> [Instrução da tarefa A]
Responda a estas perguntas sobre o texto acerca de imigração e racismo:
(i) No primeiro parágrafo, que três coisas não se pode deixar que sejam destruídas?
(ii) No segundo parágrafo, onde se afirma que os brancos não os admitem?
(iii) O que se exige que seja devolvido?
> [Instrução da tarefa B] Prossiga o texto acerca de imigração e racismo a partir da sua última frase.

Somos nós os europeus verdadeiros, senhores de um passado, mestres da descoberta. Filhos e herdeiros de uma longa história, de uma velha tradição, não podemos deixar que nos destruam costumes, regras e crenças. Fomos generosos a ponto de deixar entrar estrangeiros, minorias, negros e árabes, mas eles não se querem integrar nem respeitar as nossas leis. Por isso temos de restaurar a nossa pátria, reconsiderar as nossas tradições e exigir respeito, sem o que terão de ir embora, até porque muitos vieram com mentira, não são refugiados, não são exilados e não são perseguidos. Uns procuram trabalho, outros nem sequer, entregam-se a actividades ilegais, a comércio ilícitos, conspurcam as ruas e as instituições. Não é verdade que somos todos iguais. Quem não está bem que se retire. Não sou racista. Até tenho amigos pretos.
É por isso que combatemos os “supremacistas” brancos. Nós, portugueses de outra etnia, imigrados, minoritários, africanos, estrangeiros, brancos solidários com as minorias e que denunciamos a superioridade dos brancos, dos antigos colonialistas, dos esclavagistas e dos nostálgicos do fascismo. São esses brancos que nos exploram, abusam das nossas mulheres, tentam vender-nos droga, não nos pagam a horas e quando pagam são salários de miséria. Não nos admitem nas suas escolas nem nos seus hospitais, não cuidam dos nossos velhos, pagam mal as pensões e quando as coisas não correm bem para eles, por causa deles, a primeira coisa que lhes ocorre é dizer-nos “vão-se embora”. Nem sequer percebem que muitos de nós, cada vez mais, nascemos aqui. Por isso, exigimos medidas contra os racistas, contra os que, no espaço público, alimentam o ódio contra os estrangeiros, querem restaurar as glórias do colonialismo, a força dos conquistadores, os direitos ilimitados dos brancos e dos poderosos sobre os trabalhadores. Exigimos que nos devolvam o património que nos roubaram durante séculos. E que a história seja expurgada do racismo e do colonialismo.

> [Material fornecido]
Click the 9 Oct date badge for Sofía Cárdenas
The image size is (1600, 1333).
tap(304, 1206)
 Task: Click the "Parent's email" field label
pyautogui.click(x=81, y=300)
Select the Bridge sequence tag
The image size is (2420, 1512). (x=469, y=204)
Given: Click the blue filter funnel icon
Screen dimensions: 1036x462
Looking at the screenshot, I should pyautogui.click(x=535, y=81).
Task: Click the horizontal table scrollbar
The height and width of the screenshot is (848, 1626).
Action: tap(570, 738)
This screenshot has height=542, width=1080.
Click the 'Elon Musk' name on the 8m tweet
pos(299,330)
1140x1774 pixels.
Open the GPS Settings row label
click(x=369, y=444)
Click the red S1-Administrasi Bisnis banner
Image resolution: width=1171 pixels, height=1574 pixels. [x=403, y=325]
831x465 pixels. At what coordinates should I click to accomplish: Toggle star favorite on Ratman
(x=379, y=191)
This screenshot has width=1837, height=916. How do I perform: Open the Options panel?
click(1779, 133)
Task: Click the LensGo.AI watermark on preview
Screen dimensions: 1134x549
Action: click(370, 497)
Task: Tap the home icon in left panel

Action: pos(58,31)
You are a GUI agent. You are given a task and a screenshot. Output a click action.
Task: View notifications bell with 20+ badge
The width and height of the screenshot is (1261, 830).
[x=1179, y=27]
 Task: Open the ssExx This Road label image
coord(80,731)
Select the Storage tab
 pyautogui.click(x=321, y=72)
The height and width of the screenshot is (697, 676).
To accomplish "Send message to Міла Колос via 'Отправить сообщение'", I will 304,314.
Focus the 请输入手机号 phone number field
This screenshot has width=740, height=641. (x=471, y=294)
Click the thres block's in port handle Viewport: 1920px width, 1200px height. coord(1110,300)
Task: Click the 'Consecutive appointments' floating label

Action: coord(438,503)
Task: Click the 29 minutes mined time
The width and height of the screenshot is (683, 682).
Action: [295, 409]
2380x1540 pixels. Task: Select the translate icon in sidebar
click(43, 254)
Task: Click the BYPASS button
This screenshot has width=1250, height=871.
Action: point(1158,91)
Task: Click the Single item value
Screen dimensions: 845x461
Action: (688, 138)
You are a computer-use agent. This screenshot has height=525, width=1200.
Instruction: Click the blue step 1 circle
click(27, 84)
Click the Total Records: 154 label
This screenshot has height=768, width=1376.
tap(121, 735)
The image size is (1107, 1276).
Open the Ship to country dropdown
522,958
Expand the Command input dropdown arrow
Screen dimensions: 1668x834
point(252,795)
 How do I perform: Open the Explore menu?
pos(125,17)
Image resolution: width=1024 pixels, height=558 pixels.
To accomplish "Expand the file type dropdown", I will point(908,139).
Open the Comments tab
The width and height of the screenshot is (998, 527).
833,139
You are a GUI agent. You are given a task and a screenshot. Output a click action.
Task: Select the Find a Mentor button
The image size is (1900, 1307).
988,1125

> [Resposta à tarefa A]
(i) Costumes, regras e crenças.
(ii) Nas suas escolas e nos seus hospitais.
(iii) O património que lhes roubaram durante séculos.

> [Resposta à tarefa B]
Estes confrontos envenenam a vida política portuguesa. Destroem a inteligência e o sentido de comunidade solidária. Estes episódios fazem-nos ter saudades da luta das classes! Dos tempos em que as lutas se desenrolavam à volta de questões políticas, económicas e sociais de grande importância e de relevo para a direcção de uma sociedade e para a afirmação de um poder! Dos debates em que estavam em causa o poder político, as relações entre o capital e o trabalho, a propriedade dos meios de produção e a repartição do produto e do rendimento. Dos combates em redor da organização do Estado, da defesa nacional, da paz e da guerra e da segurança colectiva. Saudades dos tempos em que se lutava por valores essenciais da política, do trabalho e do emprego, dos direitos dos trabalhadores e dos patrões, das obrigações e dos deveres de cada um e de todos! Saudades das lutas pelos serviços de saúde e de educação e pelos direitos e deveres dos idosos! Dos tempos em que a liberdade e a democracia estavam no centro das discussões e das lutas e não eram consideradas, como hoje, hábitos adquiridos e secundários ao lado da importância decisiva de símbolos, da memória e da culpa.